Now, my sister? Out one day
and brown the next. That's the way
my father was. We never
took vacations but he used to steer
on Sundays with one arm
out the window. Get dark as a black man.
Something in his blood, I guess.
Once I bought me a mess
of tanning cream, but something
kept me from using it.
He's been dead a whole
year. They say there's not a soul
on the streets this hour,
but the souls are just now rousing.
Yes Ma'am, when I see daylight I slide
into my coffin and close the lid.
Cooler that way. They say if you can survive
a summer in this heat, you're a native.
My brother's child?

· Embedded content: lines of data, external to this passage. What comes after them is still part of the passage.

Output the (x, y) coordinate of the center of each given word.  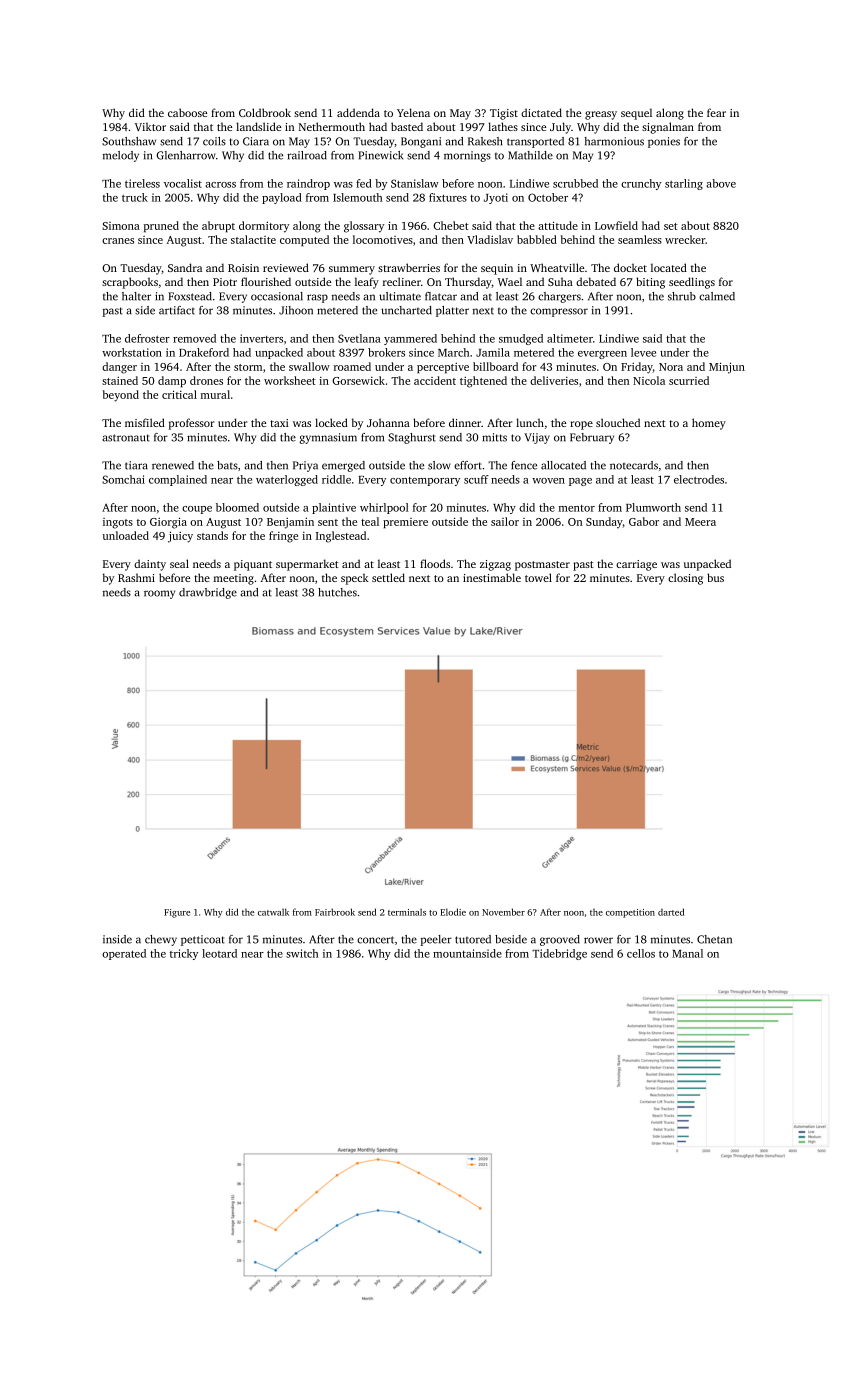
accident (435, 380)
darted (671, 912)
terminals (407, 912)
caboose (187, 112)
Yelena (413, 112)
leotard (219, 953)
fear (716, 112)
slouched (618, 422)
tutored (473, 939)
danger (119, 368)
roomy (159, 594)
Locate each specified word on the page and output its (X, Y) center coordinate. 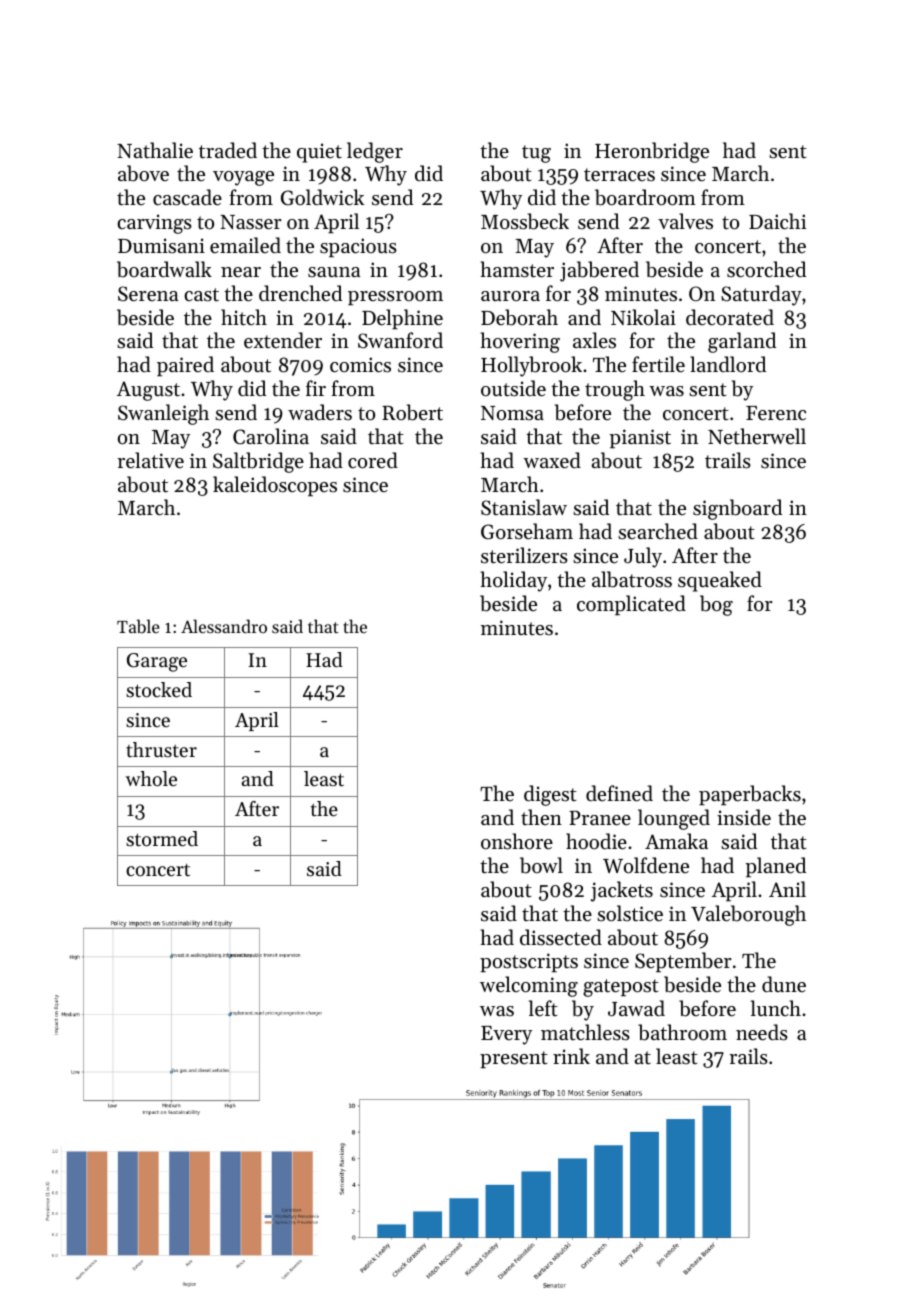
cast (201, 295)
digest (550, 795)
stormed (162, 839)
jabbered (599, 271)
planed (775, 867)
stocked (159, 690)
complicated (631, 605)
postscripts (529, 962)
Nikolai (643, 317)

She claims to be one,
but I tell her she's got Made in Japan
stamped all over her keister.
Hey lady, you still on Eastern
time? You can have it. Yesterday
the TV reporter in Cincinnati
was three feet in snow. I phoned
my old drinking buddy back home
to rub it in. Lied and said I was out
today without a shirt. Barefoot.
He said you can keep those hundred
degrees. I said you don't have to shovel
a heat wave. Young lady, you okay?
Looks like you're fading. The longest day
I ever lived was the night
I left for Vietnam. What a sight,
would you look at that? Damn
jackhammers at three a.m.
They sure like to play in the dirt here.
Yes Ma'am. It's the same everywhere.
The shortest distance between
two points is always under construction.